15 Mayıs 2010 Cumartesi

2010 Dünya Kupası #6: Fransa


"Bir yandan bu şekilde kazandığımız için utanırken diğer yandan da Güney Afrika'ya gitmeyi hakeden İrlanda için fazlasıyla üzülüyorum. Adil olan kesinlikle maçın tekrar oynanması. Ama benim kontrolümde değil ne yazık ki..."
Thierry Henry


"Neden özür dilemeliyiz, bir türlü anlamıyorum."
Raymond Domenech


Sıra, tanıtacağım 16 ülke içerisinde, objektif davranmak için çaba göstermek zorunda olduğum tek ülkede. Milenyum'un başlarında Avrupa'nın en sempatik takımlarından birisiydi Fransa. Oynadığı futbol herkese keyif veriyordu. 2002 Dünya Kupası'nın açılış maçında Senegal'e mağlup olmaları, bu tip şeyleri sevmeye eğilimli bir çok futbol romantiğini üzmüştü hatta. 1998 ile 2003 arasında 1 Dünya Kupası, 1 Avrupa Şampiyonası ve 2 Konfederasyon Kupası kazanmıştı takım. Gelinen noktada ise Javier Aguirre'nin Meksika'yla denk tuttuğu bir takım oldular. 2004'te Rehhagel savunma yaparak kupayı kazandığında Fransa'nın kaderiyle de oynadı. Çeyrek finalde eledikleri 'Les Blues' artık Domenech'e emanetti. O güne kadar Lyon ve Fransa 21 yaş altı milli takımlarını çalıştırmıştı 58 yaşındaki Fransız. İlk Dünya Kupası olan 2006 Almanya'da finale kadar çıktı ancak İtalya'ya kaybetti.
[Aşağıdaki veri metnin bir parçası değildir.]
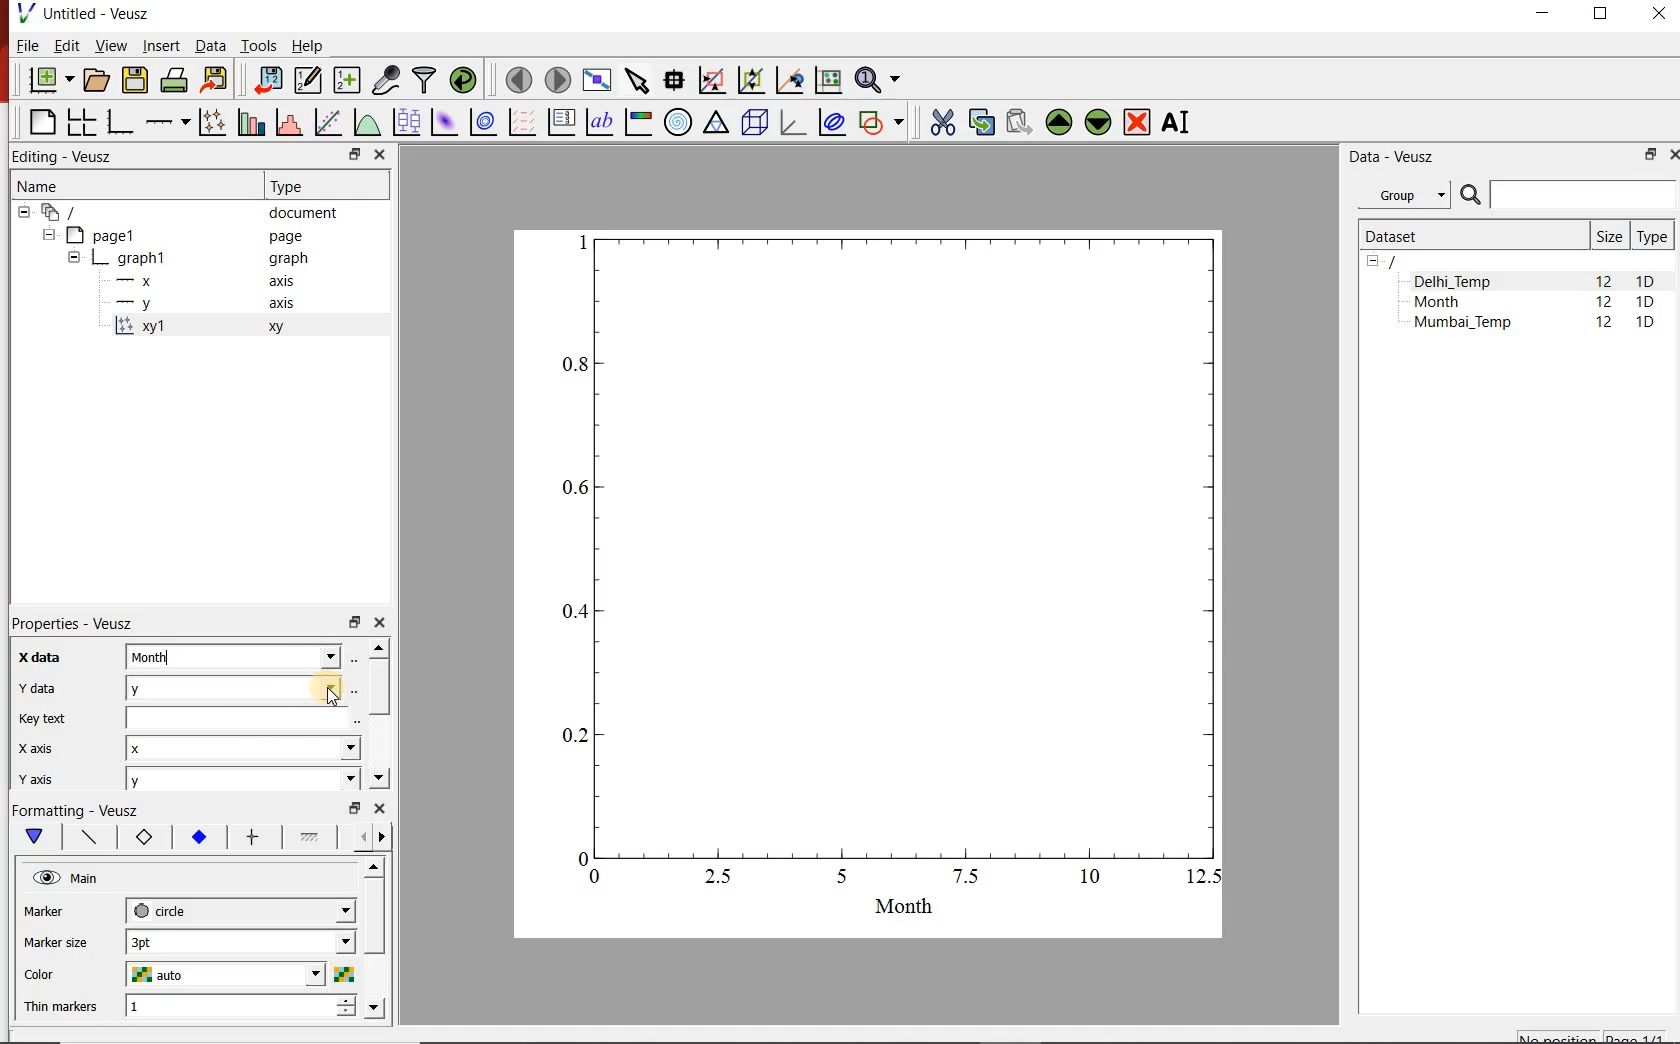  What do you see at coordinates (674, 80) in the screenshot?
I see `read data points on the graph` at bounding box center [674, 80].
Avusturya & İsviçre ortaklığıyla yapılan 2008 Avrupa Futbol Şampiyonası'na 1 puanla ve 4-1'lik Hollanda mağlubiyeti ile veda etti. Aldıkları 1 puan ise futbol tarihine kara bir leke olarak geçen, Romanya ile 0-0 berabere kaldıkları maç sonunda geldi. Öyle ki, sponsorları pişmanlığa sevk eden maçtaki tek pozisyon (!) Tamas'ın kırk metreden çektiği şuttu. Kovulmadı Domenech... 2000'de geleceğin savunmacıları arasında gösterilen Mexes'i çağırmazken kendisi gibi milli formayı yalnızca Adidas mağazalarında görebilecek Pascal Chimbonda'yı takıma aldı. (Mert kızmasın, Chimbonda'yı severim bu arada) Kadroyu kurarken astrologlara danıştı bu yüzden Robert Pires'i dışarıda bıraktı. Bu şartlar altında, Dünya Kupası'nın son finalisti; play off oynayarak ve haketmediği bir golle kupaya gelebildi. Fransa tarihinde, üst üste üç büyük kupaya gitmeyi başarmış başka bir teknik direktör yok. Kendisini takdir ediyor, tanıtım kısmı bu kadar uzun sürdüğü için özür dileyerek futbolun asıl aktörlerine geçiyorum.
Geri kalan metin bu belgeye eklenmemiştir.